New Laws Ensure First Nations Tribes Get Child Records

Now tribal leaders and advocates will have access to the CPS records of their children.

 

If you’ve ever cracked a U.S. history book, then you know that the treatment of First Nations Tribes in this country doesn’t constitute our nation’s proudest moments. Yet slowly, strides are being made towards reparations and recognition of the unique rights of Native Americans. This most recent law, giving tribal members access to certain CPS records that pertain to tribal children, is one such step in the right direction.

 

What prompted this law in the first place?

 

When State Senator Judy Emmons met with tribal leaders, members of legislation, and the governor last year at the annual State-Tribal Summit, one of the issues raised was that of tribal children. How can the tribe help them, if they don’t know what’s going on? How can tribal families be involved in the care of tribal children, if they are kept in the dark about what’s going on in their lives? Senator Emmons had a solution.

 

What is Michigan’s current CPS documents law?

 

Currently under Michigan law, any documentation, reports, transcripts and photographs that are filed with the Department of Health and Human Services, are confidential. They are only to be accessed by specific people, including CPS workers, police officers and prosecutors involved in cases.
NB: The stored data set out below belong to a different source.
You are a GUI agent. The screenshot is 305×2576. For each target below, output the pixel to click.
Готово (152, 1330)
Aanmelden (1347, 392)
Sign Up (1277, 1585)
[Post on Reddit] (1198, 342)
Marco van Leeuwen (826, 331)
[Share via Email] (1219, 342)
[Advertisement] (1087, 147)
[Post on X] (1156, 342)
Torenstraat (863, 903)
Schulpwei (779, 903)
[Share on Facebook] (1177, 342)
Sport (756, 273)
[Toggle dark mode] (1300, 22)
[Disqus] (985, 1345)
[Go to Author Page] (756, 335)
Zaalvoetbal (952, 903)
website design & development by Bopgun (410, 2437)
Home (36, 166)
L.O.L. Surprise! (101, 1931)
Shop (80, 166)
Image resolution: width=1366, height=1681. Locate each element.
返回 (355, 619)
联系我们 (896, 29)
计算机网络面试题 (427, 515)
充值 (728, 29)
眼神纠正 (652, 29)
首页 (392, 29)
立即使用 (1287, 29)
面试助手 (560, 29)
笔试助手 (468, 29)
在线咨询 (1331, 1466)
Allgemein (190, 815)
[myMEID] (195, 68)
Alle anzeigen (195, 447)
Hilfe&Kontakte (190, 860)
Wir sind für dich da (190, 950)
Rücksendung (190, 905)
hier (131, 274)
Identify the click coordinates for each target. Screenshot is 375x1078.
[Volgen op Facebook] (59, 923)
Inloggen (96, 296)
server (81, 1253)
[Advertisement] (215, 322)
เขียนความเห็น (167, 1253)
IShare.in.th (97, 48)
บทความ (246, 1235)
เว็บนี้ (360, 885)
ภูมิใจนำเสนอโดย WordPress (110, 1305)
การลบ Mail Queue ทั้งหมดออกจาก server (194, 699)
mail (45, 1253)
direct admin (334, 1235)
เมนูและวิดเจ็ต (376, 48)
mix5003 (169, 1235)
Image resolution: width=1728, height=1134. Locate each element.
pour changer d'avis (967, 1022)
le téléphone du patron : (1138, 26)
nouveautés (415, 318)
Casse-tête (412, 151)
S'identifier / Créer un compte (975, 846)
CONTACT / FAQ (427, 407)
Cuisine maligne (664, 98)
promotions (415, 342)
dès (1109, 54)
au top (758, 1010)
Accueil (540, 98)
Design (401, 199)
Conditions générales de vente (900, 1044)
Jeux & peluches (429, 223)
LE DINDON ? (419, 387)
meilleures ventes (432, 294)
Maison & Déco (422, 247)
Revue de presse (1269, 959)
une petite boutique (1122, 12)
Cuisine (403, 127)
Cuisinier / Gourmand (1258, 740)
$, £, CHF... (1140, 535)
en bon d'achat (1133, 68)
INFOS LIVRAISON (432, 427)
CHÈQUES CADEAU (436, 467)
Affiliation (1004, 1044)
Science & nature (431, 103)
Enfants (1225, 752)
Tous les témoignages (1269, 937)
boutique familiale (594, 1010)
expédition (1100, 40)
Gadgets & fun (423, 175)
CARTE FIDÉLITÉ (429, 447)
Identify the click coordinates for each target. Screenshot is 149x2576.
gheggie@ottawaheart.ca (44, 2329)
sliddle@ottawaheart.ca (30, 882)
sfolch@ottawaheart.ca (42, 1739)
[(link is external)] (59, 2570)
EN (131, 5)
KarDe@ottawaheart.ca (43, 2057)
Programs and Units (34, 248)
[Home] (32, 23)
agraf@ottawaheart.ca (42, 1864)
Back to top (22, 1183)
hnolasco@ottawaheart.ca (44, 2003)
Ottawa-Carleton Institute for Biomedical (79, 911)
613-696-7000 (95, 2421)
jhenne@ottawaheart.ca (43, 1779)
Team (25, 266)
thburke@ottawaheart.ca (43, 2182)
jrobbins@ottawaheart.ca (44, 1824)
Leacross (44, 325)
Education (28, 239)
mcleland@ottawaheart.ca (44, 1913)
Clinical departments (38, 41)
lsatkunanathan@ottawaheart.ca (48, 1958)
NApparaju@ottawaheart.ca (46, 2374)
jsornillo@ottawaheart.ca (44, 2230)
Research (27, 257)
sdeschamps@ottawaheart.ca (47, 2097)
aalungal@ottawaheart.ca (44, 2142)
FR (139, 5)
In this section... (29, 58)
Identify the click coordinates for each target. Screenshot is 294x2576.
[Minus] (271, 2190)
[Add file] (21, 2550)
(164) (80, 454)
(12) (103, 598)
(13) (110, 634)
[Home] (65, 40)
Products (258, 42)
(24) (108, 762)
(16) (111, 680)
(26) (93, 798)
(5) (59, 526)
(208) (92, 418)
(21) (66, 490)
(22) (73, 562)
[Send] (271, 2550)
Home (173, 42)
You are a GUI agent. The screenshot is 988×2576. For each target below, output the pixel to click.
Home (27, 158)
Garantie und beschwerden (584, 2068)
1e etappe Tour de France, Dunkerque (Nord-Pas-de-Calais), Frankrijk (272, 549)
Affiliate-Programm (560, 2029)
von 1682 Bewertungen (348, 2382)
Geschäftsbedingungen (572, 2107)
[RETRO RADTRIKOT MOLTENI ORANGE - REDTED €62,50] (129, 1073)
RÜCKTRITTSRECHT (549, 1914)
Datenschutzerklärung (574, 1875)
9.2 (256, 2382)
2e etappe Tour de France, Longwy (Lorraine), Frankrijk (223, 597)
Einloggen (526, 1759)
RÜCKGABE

The new law, however, will change that!

 

What exactly does the new law do?

 

The legislation, initially introduced by Senator Emmons, amends the Child Protection Law to require certain confidential records of tribal children be made available to a tribal representative. That could include an agency acting on the child’s behalf, or on behalf of the child’s parents or guardian.

 

In essence, the new law will expand the list of people and entities who are allowed access to these confidential documents. The expanded list now includes a tribal representative, agency, or organization, authorized by the Indian child’s tribe, to care for, diagnose, treat, review, evaluate, or monitor active efforts regarding an Indian child, parent, or Indian custodian.

 

Has the change been well received by Michigan’s tribal leaders?

 

Yes it has! Before the bill was passed, many people testified in favor of allowing tribal representatives have access to CPS records. This includes the United Tribes of Michigan, the Sault Ste. Marie Tribe of Chippewa Indians; the Little River Band of Ottawa Indians; the Nottawaseppi Huron Band of the Potawatomi, and the Saginaw Chippewa Indian Tribe.

 

But tribal leaders and representatives weren’t the only ones in favor. The legislation change was also supported by the Department of Health and Human Services and the Michigan Judges Association.

 

This law will help Michigan’s tribal families care for their children

As Senator Emmons said, “With (Child Protective Services), the goal is to protect our children, and anything that’s private should not be exposed to someone who should not have access to that information. This legislation really streamlines the accessibility for those with children of people who are tribal members.” The legislation will be enacted in 90 days.